I could do with another one


----------



## MarkF (Jul 5, 2003)

I like that one Roy.









It's a great cup final, here's my half-time G-Shock.










I like this too.


----------



## jonsedar (Mar 13, 2005)

Roy, I'm flattered







Great minds think alike etc..... (tho dont know that mine's so great at the mo...)

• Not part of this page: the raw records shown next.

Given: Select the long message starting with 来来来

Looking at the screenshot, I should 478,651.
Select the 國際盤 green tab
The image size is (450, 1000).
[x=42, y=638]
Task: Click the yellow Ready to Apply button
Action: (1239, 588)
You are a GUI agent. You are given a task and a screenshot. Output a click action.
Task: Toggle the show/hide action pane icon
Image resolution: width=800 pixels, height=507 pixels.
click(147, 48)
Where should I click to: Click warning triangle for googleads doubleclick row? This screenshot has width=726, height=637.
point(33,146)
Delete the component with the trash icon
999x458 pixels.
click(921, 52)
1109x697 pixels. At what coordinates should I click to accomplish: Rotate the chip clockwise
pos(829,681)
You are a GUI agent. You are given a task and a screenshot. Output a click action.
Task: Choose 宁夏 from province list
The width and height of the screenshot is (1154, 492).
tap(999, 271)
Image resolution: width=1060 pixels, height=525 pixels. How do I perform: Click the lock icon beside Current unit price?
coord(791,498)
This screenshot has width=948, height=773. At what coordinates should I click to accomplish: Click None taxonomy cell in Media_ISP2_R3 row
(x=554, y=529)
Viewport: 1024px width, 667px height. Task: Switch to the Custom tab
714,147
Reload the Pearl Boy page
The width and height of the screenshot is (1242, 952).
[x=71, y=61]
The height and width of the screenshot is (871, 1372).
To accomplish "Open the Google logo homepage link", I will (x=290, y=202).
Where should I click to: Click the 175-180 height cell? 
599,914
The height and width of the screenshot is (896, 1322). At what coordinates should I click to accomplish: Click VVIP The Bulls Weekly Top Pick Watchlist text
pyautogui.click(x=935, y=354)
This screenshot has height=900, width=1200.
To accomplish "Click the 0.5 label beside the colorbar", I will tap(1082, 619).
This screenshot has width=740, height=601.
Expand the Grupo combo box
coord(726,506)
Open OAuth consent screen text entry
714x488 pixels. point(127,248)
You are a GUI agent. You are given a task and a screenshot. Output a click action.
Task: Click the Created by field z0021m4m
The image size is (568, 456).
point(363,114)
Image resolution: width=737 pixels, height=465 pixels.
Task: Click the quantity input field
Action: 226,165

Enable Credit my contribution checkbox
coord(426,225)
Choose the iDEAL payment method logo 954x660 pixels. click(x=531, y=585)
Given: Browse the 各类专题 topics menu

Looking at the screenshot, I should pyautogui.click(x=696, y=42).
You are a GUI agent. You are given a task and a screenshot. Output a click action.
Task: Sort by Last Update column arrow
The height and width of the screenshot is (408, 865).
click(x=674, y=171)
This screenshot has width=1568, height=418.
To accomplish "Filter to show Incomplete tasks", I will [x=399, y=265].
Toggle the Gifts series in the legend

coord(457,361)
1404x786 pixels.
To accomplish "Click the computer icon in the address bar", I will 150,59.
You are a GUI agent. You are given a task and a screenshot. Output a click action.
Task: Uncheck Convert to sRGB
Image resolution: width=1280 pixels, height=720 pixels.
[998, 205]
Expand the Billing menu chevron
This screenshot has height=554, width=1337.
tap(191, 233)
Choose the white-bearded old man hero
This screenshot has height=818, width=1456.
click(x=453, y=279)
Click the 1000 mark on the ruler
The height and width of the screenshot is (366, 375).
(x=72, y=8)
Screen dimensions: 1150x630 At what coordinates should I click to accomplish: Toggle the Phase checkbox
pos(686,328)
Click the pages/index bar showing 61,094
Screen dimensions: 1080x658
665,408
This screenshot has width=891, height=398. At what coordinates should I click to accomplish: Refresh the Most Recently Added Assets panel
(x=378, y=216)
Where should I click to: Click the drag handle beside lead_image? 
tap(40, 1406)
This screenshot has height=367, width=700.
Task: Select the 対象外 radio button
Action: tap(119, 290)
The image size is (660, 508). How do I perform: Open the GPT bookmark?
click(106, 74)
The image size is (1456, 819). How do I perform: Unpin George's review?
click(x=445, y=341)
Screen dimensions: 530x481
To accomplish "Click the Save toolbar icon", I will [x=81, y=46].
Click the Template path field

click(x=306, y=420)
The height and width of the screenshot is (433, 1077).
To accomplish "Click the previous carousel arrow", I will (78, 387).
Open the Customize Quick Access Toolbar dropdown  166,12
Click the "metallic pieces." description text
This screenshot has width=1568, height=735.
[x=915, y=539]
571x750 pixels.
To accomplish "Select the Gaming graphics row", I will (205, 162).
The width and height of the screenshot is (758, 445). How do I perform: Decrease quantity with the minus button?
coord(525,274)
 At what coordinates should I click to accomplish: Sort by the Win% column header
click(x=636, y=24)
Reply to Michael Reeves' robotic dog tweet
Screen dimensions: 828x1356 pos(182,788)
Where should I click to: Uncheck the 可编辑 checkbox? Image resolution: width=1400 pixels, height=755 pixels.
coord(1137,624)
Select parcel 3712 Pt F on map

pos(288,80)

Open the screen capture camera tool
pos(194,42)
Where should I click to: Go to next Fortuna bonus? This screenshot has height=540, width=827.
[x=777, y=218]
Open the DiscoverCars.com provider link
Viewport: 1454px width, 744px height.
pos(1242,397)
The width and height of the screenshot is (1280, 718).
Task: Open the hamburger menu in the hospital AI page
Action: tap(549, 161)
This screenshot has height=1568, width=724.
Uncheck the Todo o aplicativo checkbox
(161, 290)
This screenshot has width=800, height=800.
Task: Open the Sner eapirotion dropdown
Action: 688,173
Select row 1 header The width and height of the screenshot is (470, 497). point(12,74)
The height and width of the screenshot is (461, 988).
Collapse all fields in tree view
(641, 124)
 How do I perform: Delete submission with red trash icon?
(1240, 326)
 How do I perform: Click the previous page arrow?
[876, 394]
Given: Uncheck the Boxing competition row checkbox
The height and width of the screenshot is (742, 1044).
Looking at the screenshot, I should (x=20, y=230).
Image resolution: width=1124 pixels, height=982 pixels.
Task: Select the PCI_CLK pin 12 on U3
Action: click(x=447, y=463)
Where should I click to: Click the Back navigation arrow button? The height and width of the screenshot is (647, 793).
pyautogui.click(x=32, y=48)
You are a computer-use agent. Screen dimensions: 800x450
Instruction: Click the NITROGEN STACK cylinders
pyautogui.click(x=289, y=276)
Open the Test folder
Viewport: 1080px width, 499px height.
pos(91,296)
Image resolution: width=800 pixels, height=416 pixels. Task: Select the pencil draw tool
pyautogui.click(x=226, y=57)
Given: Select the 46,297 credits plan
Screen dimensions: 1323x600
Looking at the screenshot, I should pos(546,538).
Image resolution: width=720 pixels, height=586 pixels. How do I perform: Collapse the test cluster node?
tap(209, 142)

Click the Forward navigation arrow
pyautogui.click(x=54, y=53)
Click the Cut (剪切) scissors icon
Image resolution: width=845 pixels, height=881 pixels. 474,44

Here's another of the 5600 sat next to my running watch, an STR800 (massive time display is excellent for quick glances when out running). Worlds apart but a shared hertiage of being simple and good.


----------



## johnbaz (Jan 30, 2005)

'ey up roy

here's mine (thought i had two







)

i'm not sure what model it is, although it says GT-000 on the back?, still going and just about the correct time having put it away months ago and not touching it since









45mm across and about 47-48mm lug to lug.










regards, john









ps, it was probably put away a year ago as it didn't need adjusting for summertime-unless they automatically change themselves


----------



## Stan (Aug 7, 2003)

G-Shock?









Bugger, I haven't got a G-Shock.


----------



## johnbaz (Jan 30, 2005)

you can't play then stan









john









ps, only kidding









pps, we know what roys arm looks like, i wonder what the rest of him looks like?????


----------



## ollyming (May 12, 2004)

This one's my fave of the three I have:










Currently got it on an orange Rhino which looks ace!

Cheers, Olly


----------



## aeromys (Nov 2, 2005)

This one I can join in ! Here's my red jelly G-5600


----------



## johnbaz (Jan 30, 2005)

some more casios, but not g-shocks (although they are similar)










john


----------



## ESL (Jan 27, 2004)

Still got one of these after selling one and buying another when I realised my mistake:










Wear it when I am in the mountains - tough as old boots! (The watch is too!!  )


----------



## MIKE (Feb 23, 2003)

Don't have a G Shock









but have these


----------



## pg tips (May 16, 2003)

Mighty impressed with this purchased from David, i love the red display.


----------



## DAVID (Mar 17, 2003)

Glad you like it Paul, am sure i will end up with another at some point.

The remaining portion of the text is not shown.